WRITTEN EXERCISE 1:
Answer these questions about the cigar forum thread, one per line:
(a) According to the first post, why will Cubans cost more in certain countries?
(b) Which user posted on Sep 5, 2006?
(c) In the quoted reply, which two kinds of cigars should the favorites include?
────────────────
My point was, if you knew anything about the cigars you wanted, you would know if they were over-priced, PERIOD! If they were for sale here, Mexico, Germany, Spain, China, Japan, Korea, Australia or Canada you would know what to expact price wise. You would know that in certain countries cubans will be more expensive because of higher tobacco taxes. You would be able to tell if you were buying fakes, or legit habanos...but since you don't want to learn, you just want info without putting any effort into it; that way you'll never know any information that could actually help you. So, do you want to learn? Or do you want to remain ignorant?


----------



## hornitosmonster (Sep 5, 2006)

> eriously, how about some more info. like how long you've been smoking, maybe some of your favorite cigars, both cuban and non-cuban, where you're from, your zodiac sign, do you like to spoon, etc, etc.
────────────────
WRITTEN EXERCISE 2: Copy out the records line for line, starting with the first line of the records and going on through the line that contains "will (x=447, y=125).".
────────────────
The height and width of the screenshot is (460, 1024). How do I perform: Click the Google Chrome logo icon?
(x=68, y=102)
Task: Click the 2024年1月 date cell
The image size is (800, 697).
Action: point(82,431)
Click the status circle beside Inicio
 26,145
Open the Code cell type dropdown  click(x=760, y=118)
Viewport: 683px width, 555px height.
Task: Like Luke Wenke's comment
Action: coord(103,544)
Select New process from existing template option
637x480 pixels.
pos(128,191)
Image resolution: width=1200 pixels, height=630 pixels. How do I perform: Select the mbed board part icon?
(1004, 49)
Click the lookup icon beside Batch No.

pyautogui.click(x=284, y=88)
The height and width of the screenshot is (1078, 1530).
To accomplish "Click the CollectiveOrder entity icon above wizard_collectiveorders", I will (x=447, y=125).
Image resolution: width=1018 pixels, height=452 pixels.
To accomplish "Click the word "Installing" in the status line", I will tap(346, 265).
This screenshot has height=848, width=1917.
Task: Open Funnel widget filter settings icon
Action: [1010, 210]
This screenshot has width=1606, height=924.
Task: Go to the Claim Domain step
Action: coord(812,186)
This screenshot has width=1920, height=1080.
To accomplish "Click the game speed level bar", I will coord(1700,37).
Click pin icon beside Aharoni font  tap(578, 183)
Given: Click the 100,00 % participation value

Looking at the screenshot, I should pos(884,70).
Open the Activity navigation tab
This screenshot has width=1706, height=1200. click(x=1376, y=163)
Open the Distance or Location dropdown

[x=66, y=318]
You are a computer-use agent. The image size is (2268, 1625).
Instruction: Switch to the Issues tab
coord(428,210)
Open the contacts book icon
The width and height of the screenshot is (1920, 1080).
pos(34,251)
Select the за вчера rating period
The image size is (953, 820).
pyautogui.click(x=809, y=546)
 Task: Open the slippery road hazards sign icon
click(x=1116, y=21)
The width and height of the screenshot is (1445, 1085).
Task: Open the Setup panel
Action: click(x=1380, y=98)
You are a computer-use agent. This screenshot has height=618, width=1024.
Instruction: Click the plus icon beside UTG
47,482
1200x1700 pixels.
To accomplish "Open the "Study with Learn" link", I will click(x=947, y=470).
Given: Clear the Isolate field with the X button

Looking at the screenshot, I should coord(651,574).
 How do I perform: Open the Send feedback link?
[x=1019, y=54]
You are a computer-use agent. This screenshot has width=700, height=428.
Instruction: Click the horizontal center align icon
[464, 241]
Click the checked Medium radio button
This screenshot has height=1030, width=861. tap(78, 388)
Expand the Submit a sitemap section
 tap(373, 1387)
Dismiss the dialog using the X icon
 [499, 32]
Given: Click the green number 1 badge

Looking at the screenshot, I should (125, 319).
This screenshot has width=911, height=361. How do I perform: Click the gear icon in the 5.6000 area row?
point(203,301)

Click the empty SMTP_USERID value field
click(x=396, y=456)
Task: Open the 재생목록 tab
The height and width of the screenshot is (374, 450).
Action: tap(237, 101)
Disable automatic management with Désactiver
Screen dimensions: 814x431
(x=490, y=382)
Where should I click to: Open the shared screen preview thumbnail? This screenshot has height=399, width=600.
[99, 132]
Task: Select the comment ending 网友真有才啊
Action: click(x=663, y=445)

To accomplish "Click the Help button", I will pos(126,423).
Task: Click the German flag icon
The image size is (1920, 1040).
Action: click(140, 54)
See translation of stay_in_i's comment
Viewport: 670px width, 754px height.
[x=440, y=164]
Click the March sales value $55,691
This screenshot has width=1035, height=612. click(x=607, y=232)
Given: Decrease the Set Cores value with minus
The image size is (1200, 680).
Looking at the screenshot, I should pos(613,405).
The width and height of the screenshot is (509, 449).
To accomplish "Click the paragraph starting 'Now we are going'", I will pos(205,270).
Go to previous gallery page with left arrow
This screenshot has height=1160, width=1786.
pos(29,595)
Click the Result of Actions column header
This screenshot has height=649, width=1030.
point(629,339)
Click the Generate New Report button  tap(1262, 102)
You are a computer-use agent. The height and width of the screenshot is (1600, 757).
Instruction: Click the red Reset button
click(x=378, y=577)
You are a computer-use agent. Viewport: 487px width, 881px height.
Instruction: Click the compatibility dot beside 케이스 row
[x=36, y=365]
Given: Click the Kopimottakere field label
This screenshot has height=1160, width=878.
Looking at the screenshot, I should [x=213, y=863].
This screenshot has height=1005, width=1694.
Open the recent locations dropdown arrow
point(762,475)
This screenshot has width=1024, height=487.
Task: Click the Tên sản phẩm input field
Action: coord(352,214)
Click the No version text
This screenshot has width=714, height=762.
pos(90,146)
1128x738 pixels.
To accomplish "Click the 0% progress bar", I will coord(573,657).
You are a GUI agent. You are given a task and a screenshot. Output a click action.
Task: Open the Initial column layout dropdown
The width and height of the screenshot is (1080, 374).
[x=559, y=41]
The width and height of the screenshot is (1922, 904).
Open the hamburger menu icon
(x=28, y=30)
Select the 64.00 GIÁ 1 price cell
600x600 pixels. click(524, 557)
────────────────
OUTPUT 1:
(a) Because of higher tobacco taxes.
(b) hornitosmonster
(c) Both Cuban and non-Cuban.

OUTPUT 2:
The height and width of the screenshot is (460, 1024). How do I perform: Click the Google Chrome logo icon?
(x=68, y=102)
Task: Click the 2024年1月 date cell
The image size is (800, 697).
Action: point(82,431)
Click the status circle beside Inicio
 26,145
Open the Code cell type dropdown  click(x=760, y=118)
Viewport: 683px width, 555px height.
Task: Like Luke Wenke's comment
Action: coord(103,544)
Select New process from existing template option
637x480 pixels.
pos(128,191)
Image resolution: width=1200 pixels, height=630 pixels. How do I perform: Select the mbed board part icon?
(1004, 49)
Click the lookup icon beside Batch No.

pyautogui.click(x=284, y=88)
The height and width of the screenshot is (1078, 1530).
To accomplish "Click the CollectiveOrder entity icon above wizard_collectiveorders", I will (x=447, y=125).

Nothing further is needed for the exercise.